For me, in any event, self-consciousness is not the only factor. There is also the question of rationality in a form which we can recognise, of an advanced nature, and the capacity to imagine a world different to the one which we inhabit. I will be more persuaded of the case for veganism when, as the prophet Isaiah said in his vision of paradise:
“The wolf will dwell together with the lamb; the leopard will lie down next to the kid; The cow and the bear will graze together; The lion will feed on straw, like the ox. "
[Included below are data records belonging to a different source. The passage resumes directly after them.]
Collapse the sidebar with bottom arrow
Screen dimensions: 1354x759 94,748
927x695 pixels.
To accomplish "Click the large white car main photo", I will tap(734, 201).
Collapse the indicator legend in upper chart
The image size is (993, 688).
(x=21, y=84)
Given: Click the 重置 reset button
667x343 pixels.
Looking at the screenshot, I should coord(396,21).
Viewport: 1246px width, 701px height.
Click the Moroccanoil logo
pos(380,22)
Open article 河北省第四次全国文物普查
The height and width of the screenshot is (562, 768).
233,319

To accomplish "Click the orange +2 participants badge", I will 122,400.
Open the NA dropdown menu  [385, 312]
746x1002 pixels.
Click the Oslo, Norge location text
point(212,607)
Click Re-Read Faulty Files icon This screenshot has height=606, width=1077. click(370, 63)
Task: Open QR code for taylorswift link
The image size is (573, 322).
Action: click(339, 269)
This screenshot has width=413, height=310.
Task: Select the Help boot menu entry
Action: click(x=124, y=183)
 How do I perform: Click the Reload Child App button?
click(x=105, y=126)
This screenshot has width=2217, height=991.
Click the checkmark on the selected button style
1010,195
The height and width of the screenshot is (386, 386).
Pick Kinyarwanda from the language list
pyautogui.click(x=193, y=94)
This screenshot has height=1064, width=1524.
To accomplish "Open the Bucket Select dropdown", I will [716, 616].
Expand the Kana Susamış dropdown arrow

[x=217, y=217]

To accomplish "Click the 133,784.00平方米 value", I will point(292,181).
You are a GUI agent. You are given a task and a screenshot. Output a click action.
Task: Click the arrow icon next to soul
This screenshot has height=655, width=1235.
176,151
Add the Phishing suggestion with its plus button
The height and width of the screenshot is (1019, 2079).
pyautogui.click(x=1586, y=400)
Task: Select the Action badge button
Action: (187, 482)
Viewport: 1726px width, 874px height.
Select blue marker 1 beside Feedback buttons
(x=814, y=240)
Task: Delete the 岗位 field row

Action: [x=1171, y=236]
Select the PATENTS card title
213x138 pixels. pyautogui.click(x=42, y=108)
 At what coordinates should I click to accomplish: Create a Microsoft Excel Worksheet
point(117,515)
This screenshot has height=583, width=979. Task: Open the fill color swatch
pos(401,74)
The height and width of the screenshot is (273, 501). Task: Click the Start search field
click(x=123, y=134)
- in brief, when I see in them the empathy for other species which vegans require of us. It would demonstrate a mind and a morality like ours, sufficient to convince me to think otherwise. In the absence of such symmetry, will there nonetheless be a change in public morality thanks to the efforts of vegans? It is possible, but I doubt it, in view of the difficulty we have in persuading ourselves even of the need to look after disadvantaged humans. So then, at the moment, I shall continue with my normal partly carnivorous diet. And in view of the number of people who were complaining the other day when there was the problem with the deliveries to KFC, it seems that I am still part of the majority.